Paper No. 15
Presentation Time: 9:00 AM-6:00 PM

FIDELITY OF MARINE INVERTEBRATE DEATH AND FOSSIL ASSEMBLAGES IN A COASTAL MARINE ECOSYSTEM, BAHIA BIQUE, PANAMA


PORTELL, Roger W.1, LUQUE, Javier2, HENDY, Austin J.W.1 and CHRISTY, John2, (1)Florida Museum of Natural History, P.O. Box 117800, University of Florida, Gainesville, FL 32611, (2)Smithsonian Tropical Research Institute, Unit 0948, APO AA 34002, Balboa, Ancon, 0843-03092, Panama, portell@flmnh.ufl.edu

Along Bahia Bique on Panama’s Pacific coast, an unusual fossil assemblage has intrigued paleontologists for many years. Here, fossils are typically preserved within small, irregularly-shaped, dark-colored, siltstone or sandstone concretions, many of which appear to be burrow in-fills, with most encrusted by Recent epibionts. It was previously assumed that these fossils were dumped spoil from the excavations of the Culebra Formation (lower Miocene) of the nearby Panama Canal. However, no Miocene fossils were recognized in this assemblage.

Fossils include abundant mollusks and crustaceans, but also rare shark teeth, catfish skulls and spines, a ray jaw, turtle fragments, and mangrove rhizophores. All 18 species of fossil mollusks are found in the local death assemblage (= 52 species), and occur with similar relative abundance. Of the most common taxa in the death assemblage, the bivalves Saccostrea palmula, Cumingia adamsi, and Protothaca asperrima, and gastropod Nassarius angulicostis are also common as fossils. Fossil crabs are very abundant with one species of fiddler crab (Uca ornata) predominating. This is the first report of this tropical eastern Pacific species in the fossil record, and one of the few for the genus Uca. Preservation of specimens is remarkable with relatively complete carapaces in normal, or non-traumatic positions, with chelae closed and held along the anterior portion of the carapace and pereiopods often relaxed laterally. Evidence suggests they were rapidly entombed in their burrows. In the area today, U. ornata are found in association with other fiddler crab species (e.g., U. saltitanta, U. oerstedi, U. festae). However, none of these other taxa were identified in the fossil assemblage, only rare remains of Callinectes sp. aff. C. arcuatus, Hepatus sp., Grapsus sp. aff. G. grapsus, and Cardisoma crassum.

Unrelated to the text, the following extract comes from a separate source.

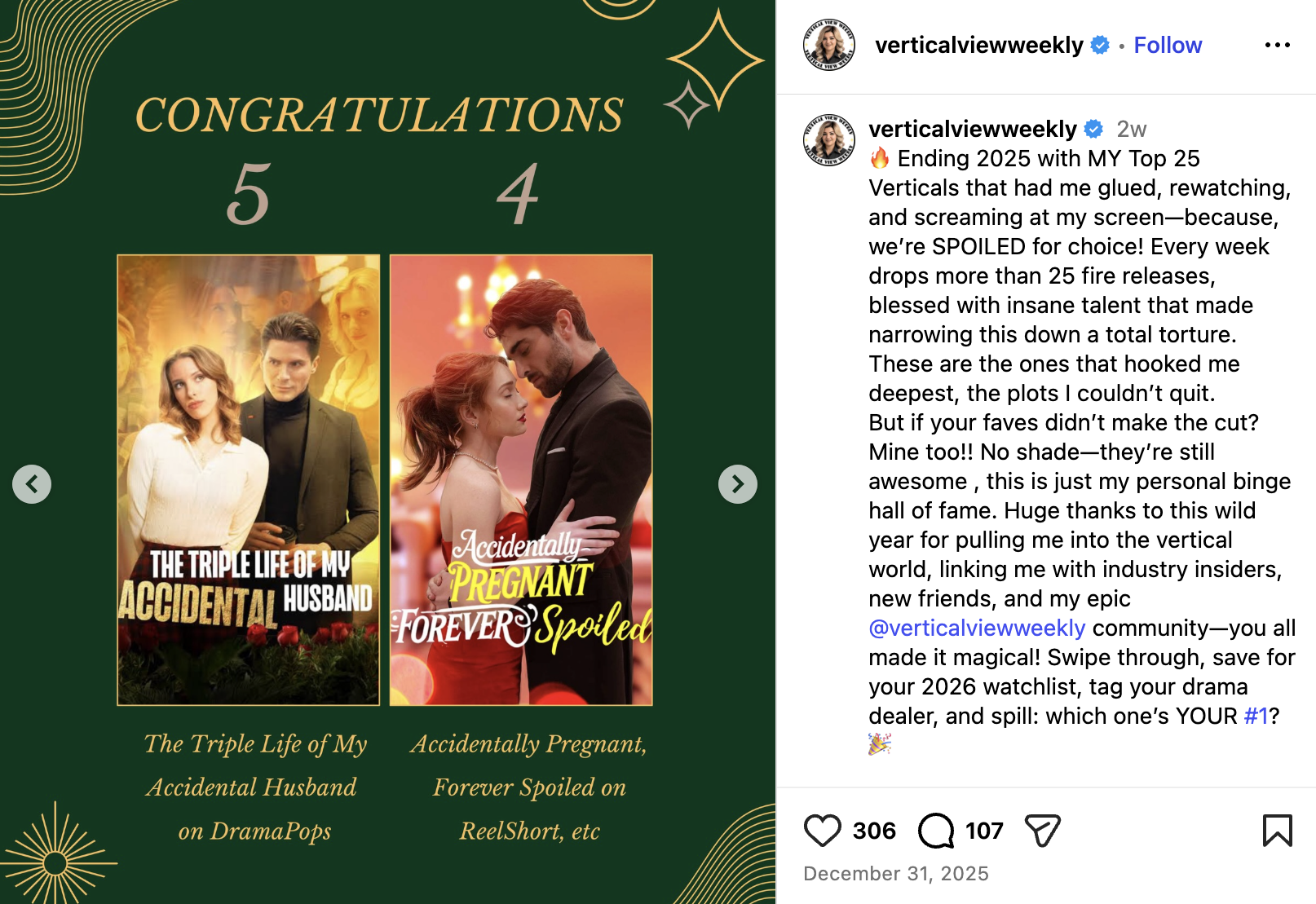
Task: View the 306 likes count
Action: 874,831
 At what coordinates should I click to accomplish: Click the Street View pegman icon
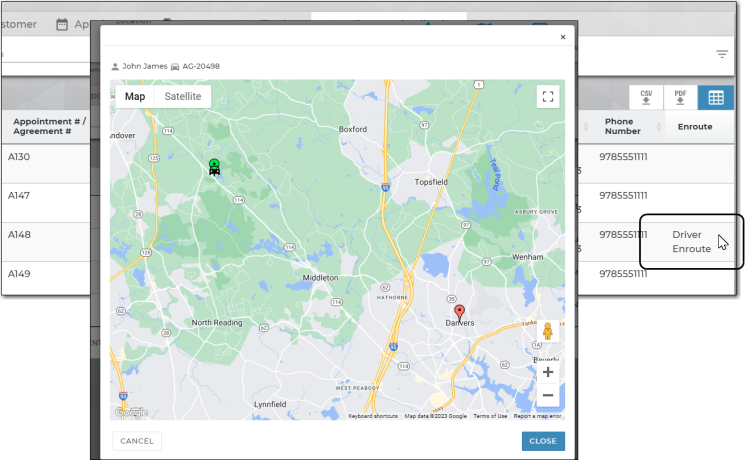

Unfortunately, the fossil faunule lacks stratigraphic control being found ex-situ in intertidal gravels along Bahia Bique. However, all of the fossil taxa are still living today, and their association is typical of an extant estuarine setting along Panama Bay. Therefore on the basis of similarity in composition and relative abundance to the present-day death assemblage of Bahia Bique, it is most parsimonious to assume that this fossil fauna is Holocene or late Pleistocene in age.